Sylvia didn’t see Geoff Murray’s open and pleasant face turn into a mirror of Tony’s inward and shuttered visage. He watched her, absorbing every nuance of those words. At that moment, Geoff and Tony might have been cousins.
Chapter Twenty-Five
A Dialogue of Silence
Sibilla finally admitted that she had taken dye from Berta’s workshop and given it to Fiz. Fiz was faced with the accusation of having polluted the font at Saint-Barthelmy. He was entirely unperturbed. When Guilhem-the-Smith asked him, very puzzled, why Sibilla had not told anyone before this, Fiz explained, still unworried, that, “I threatened to tell all her secrets.”

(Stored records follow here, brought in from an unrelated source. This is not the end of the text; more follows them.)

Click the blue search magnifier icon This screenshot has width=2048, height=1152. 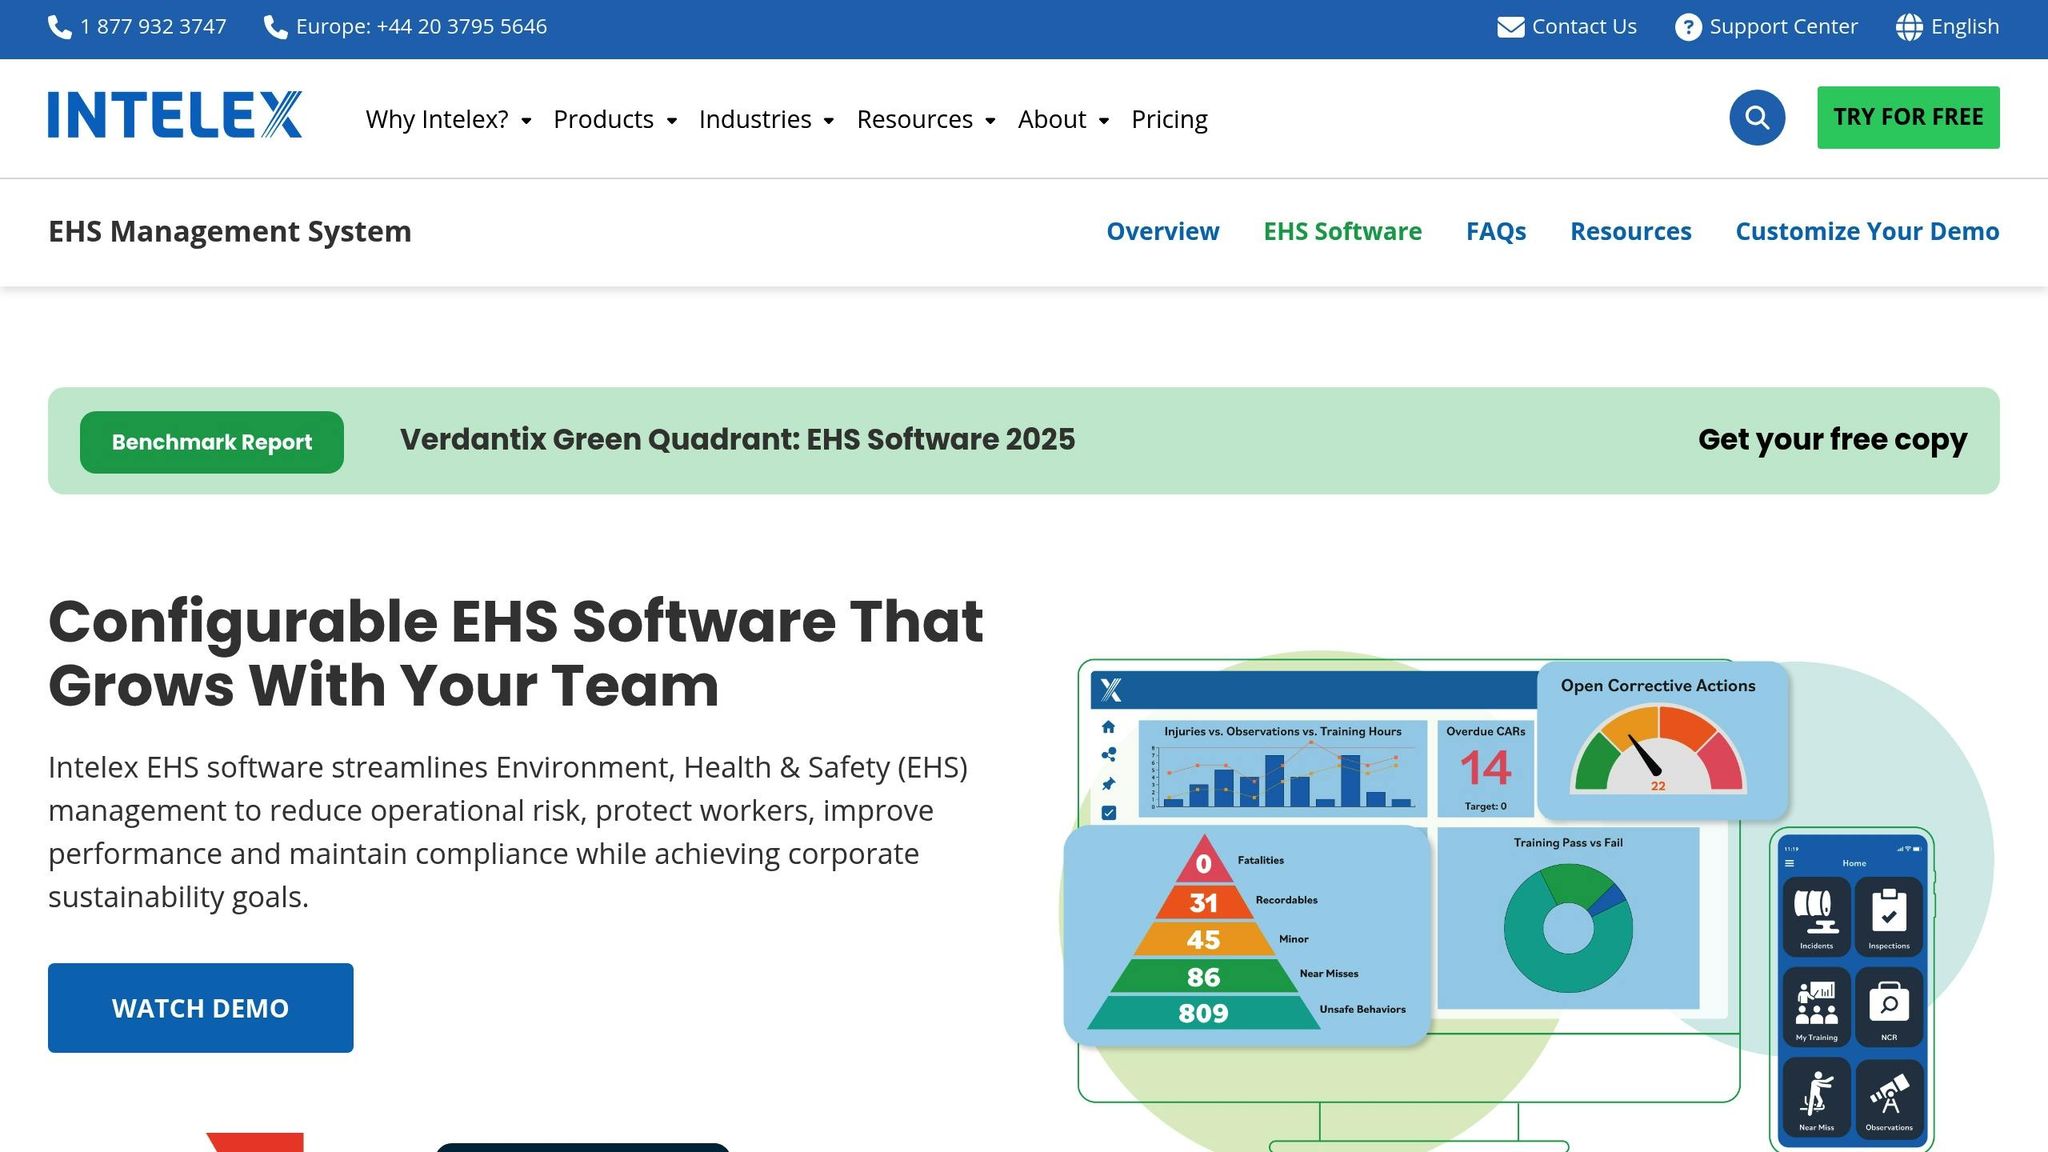tap(1757, 118)
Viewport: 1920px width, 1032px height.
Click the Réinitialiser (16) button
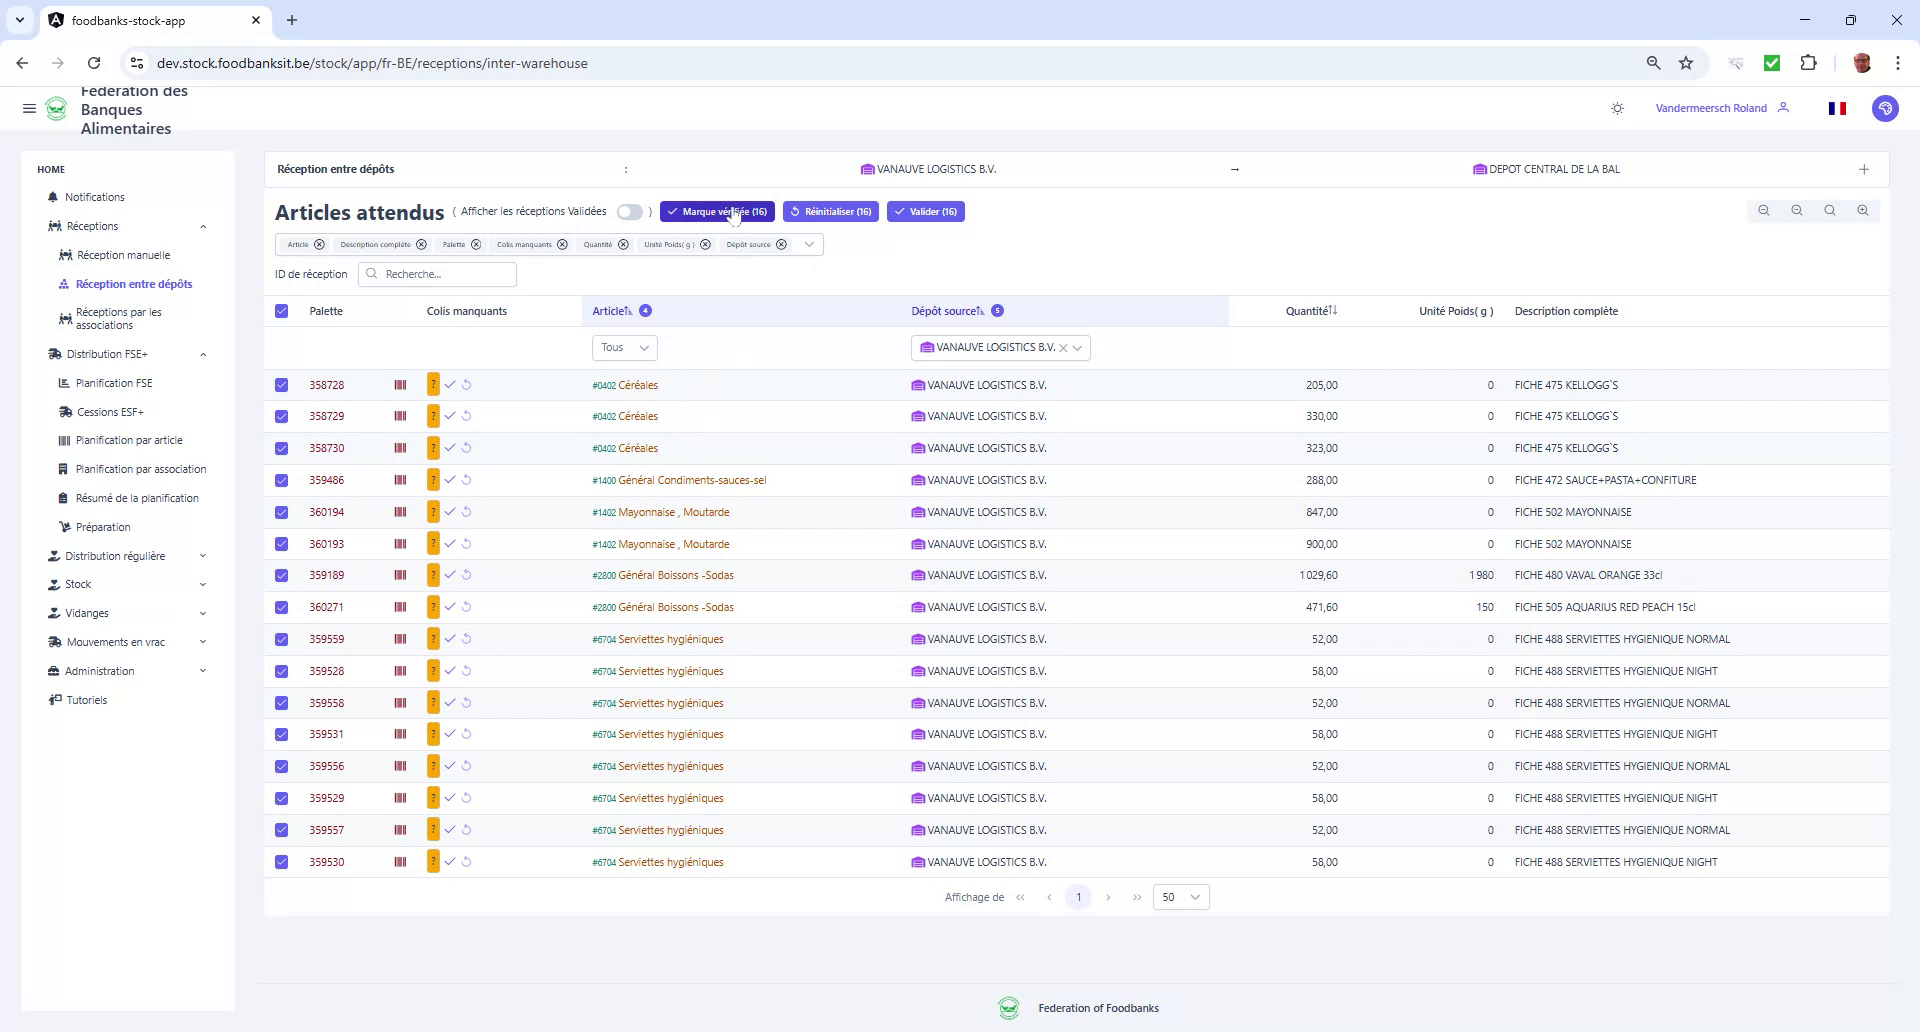(831, 211)
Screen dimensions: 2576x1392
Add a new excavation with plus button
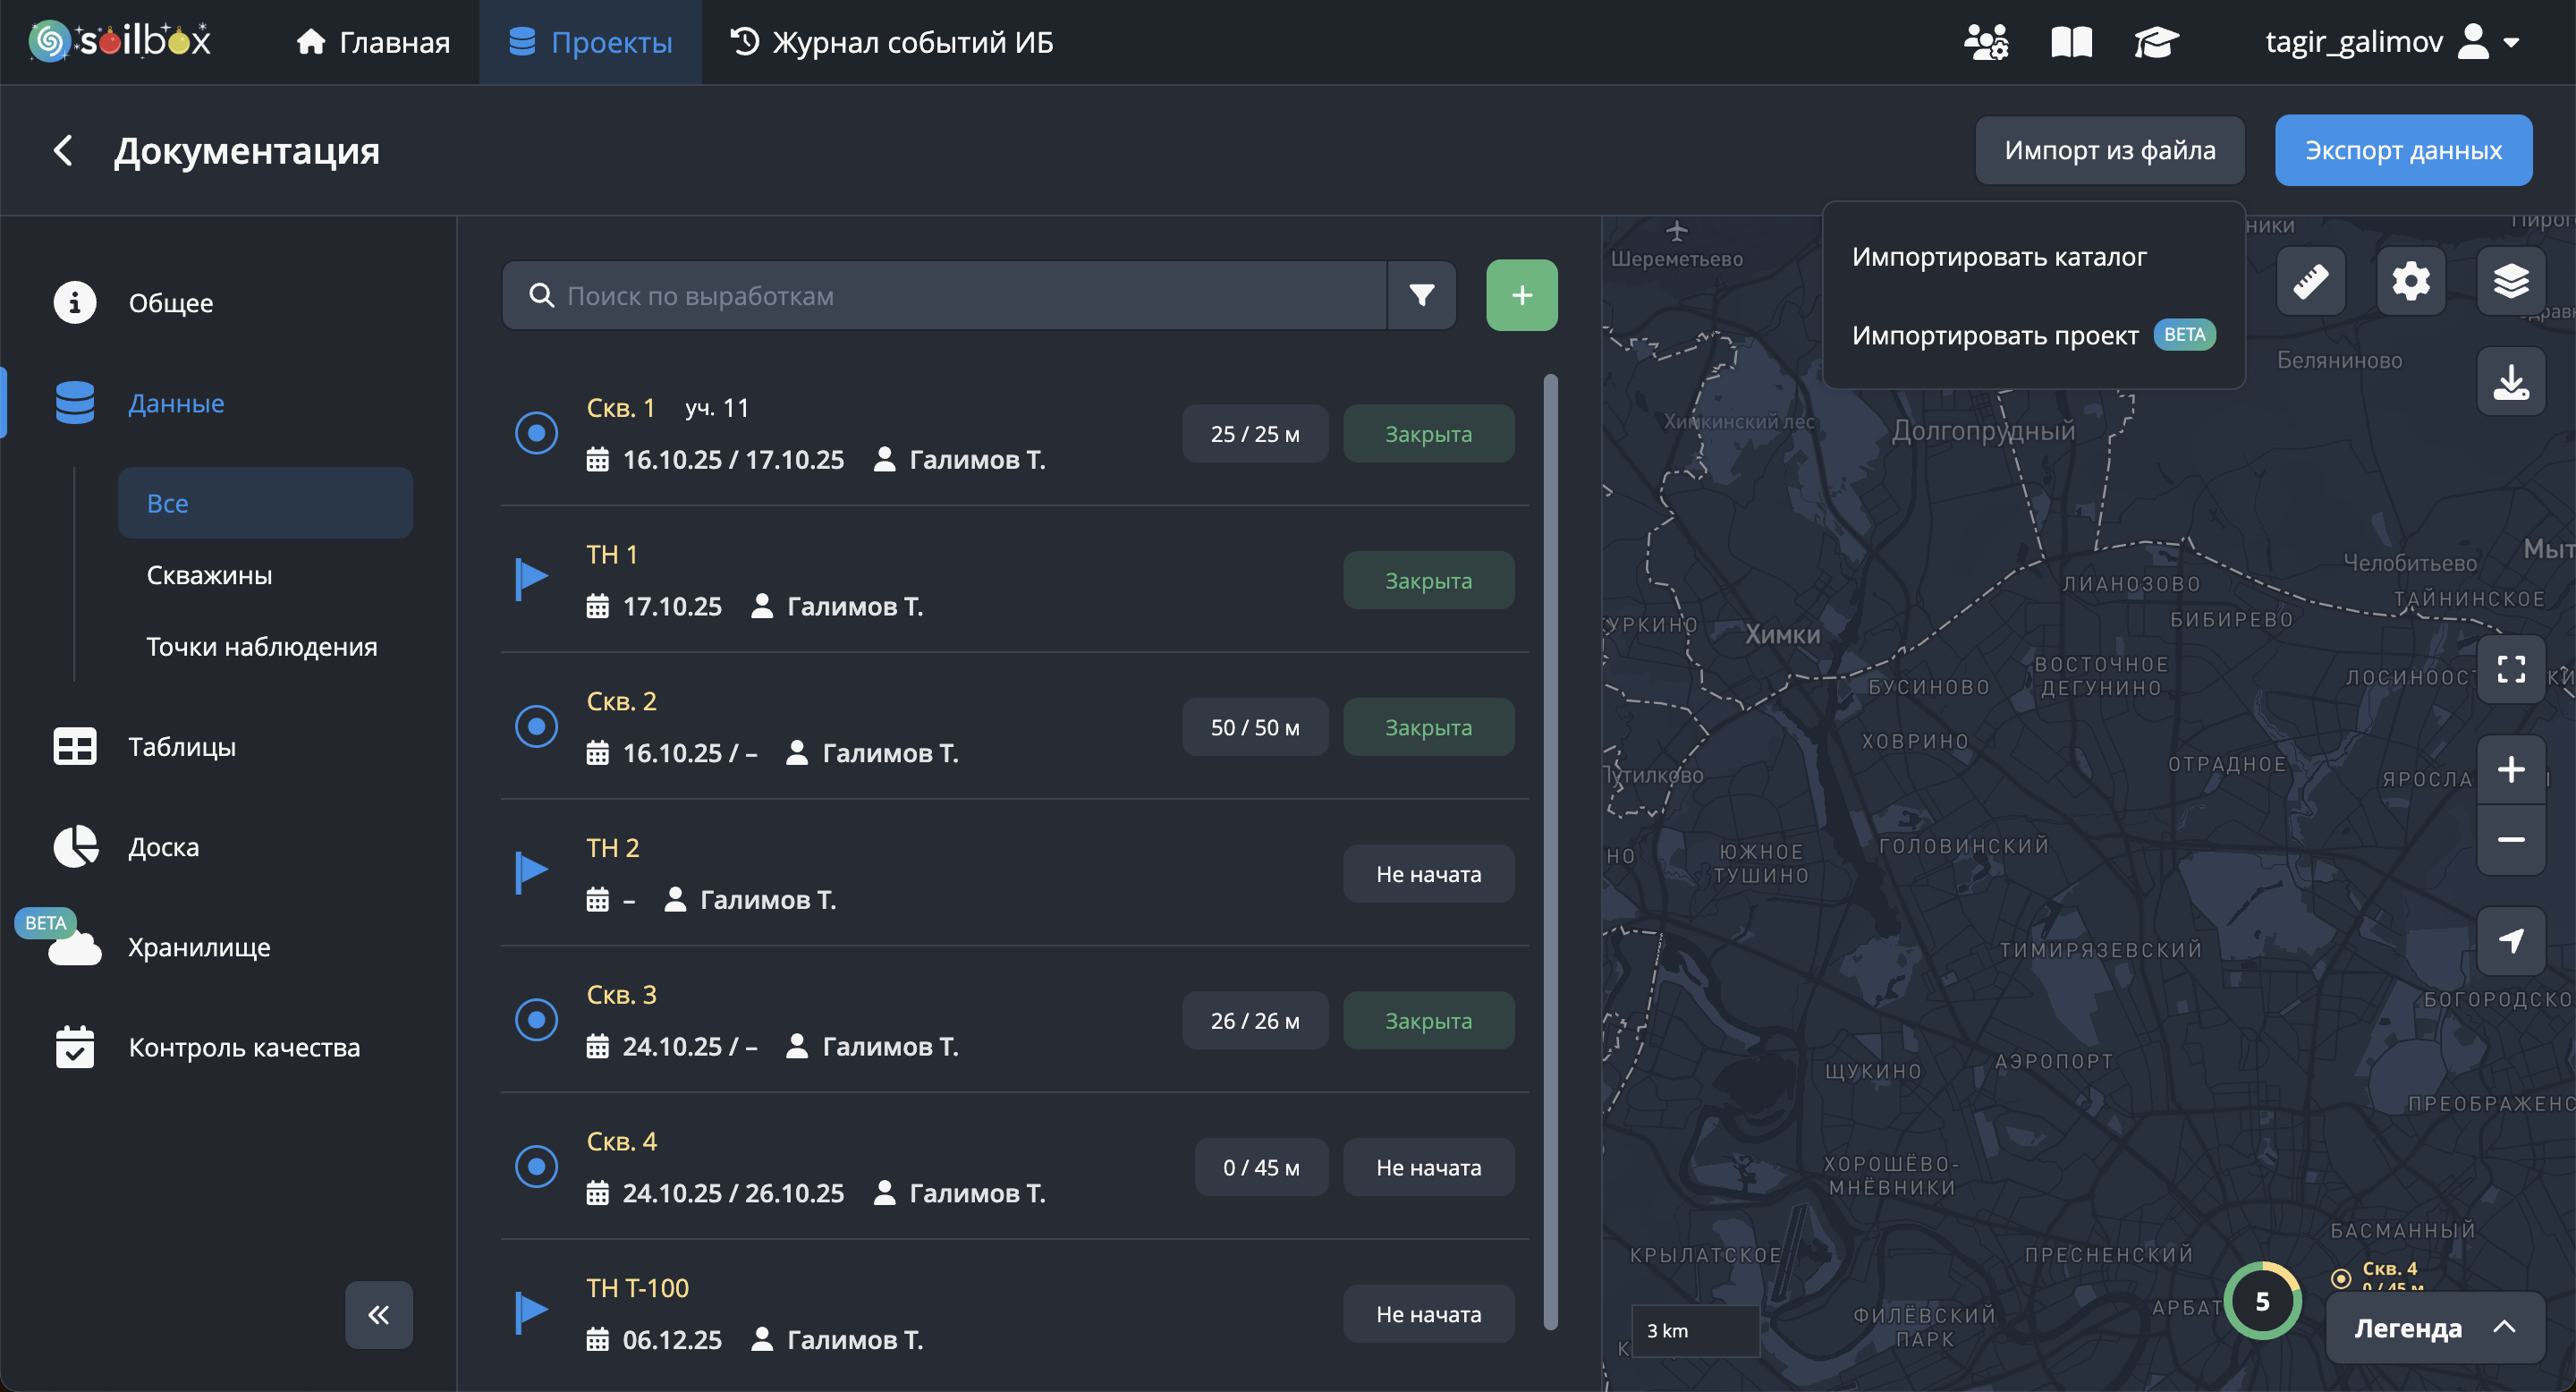click(x=1521, y=295)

“We all know her secrets anyway. We’ve all had goods in pawn to her, too,” someone said. Fiz was happily unrepentant, but said, “I didn’t turn all that other water blue. That wasn’t me. I wish I knew how. We just changed the holy water.”
* * *
Back in the caves, by a happy coincidence, the team suffered a briefing session about the local water systems. The chart of the blue dye and its reaches was shown. Artemisia found the chart to be beyond her simple brain, but no-one stopped to explain. Underground water was a puzzle to her.
“Cormac’s an idiot,” said Geoff conversationally. “Ben should have known better. All those chemicals will be in cave sediments for us to discover in the twenty-first century.”
“We change things anyway,” said Artemisia mildly. She had been silenced too often on technicalities and found herself unable to ask the questions she ought to ask. She didn’t want to say We change things; she wante
d to ask how the water worked, what changes the dye made, what changes the cavedwellers made and why the hell they had all stopped caring. Maybe they hadn’t all stopped caring. Maybe they’d developed a dialogue of silence.
“I don’t like to think about that too much,” admitted Geoff, his eyes softening ruefully.
* * *
22 June (St Alban)
Harvest would start soon. Sometime. No-one knew when. Without harvest, the town was poor, so everyone watched the earliest fields, anxiously. Grapes and olives were the lifeblood of the region. They kept everyone alive when the pilgrims could not. The quality was the pride of Saint-Guilhem. Even Bona and her brother watched the grapes and olives anxiously.
* * *
Ben Konig’s past was never what he claimed. It was more exotic. More undependable. More worrying. He told lies to hide it. The more someone pushed, the more dramatic those lies became. Sylvia pushed the hardest of anyone, so he told her many different stories. His personal favourite was that he was descended from an exotic dancer who had once performed before the Czar of all the Russias. He hadn’t even needed to suggest that he had a genuine claim to the Russian Empire. Sylvia wanted him to be born to glory. Ben just wished that his past was different, any way different. That his grandfather had been almost anyone other than who he was. A war hero. Of the wrong religion. On the wrong side. The lies helped, a bit. It didn’t delete three generations of guilt, but it applied a mild salve.
Ben’s extravagant words were in exact contrast to his modest personal habits. Unlike Geoff, he never paraded half -naked. Unlike Geoff, he never, ever complained about the cold. Also unlike Geoff, he didn’t push himself past Artemisia’s boundaries until she snapped. Konig played things safe, exactly as his grandfather had. This was his single biggest problem, exactly as it had been for his grandfather.
While he was contemplating his own sad history and half-dreaming about the next tale he would spin to the very attractive Dr Smith, he half-listened to Artemisia Wormwood read Geoff Murray the riot act.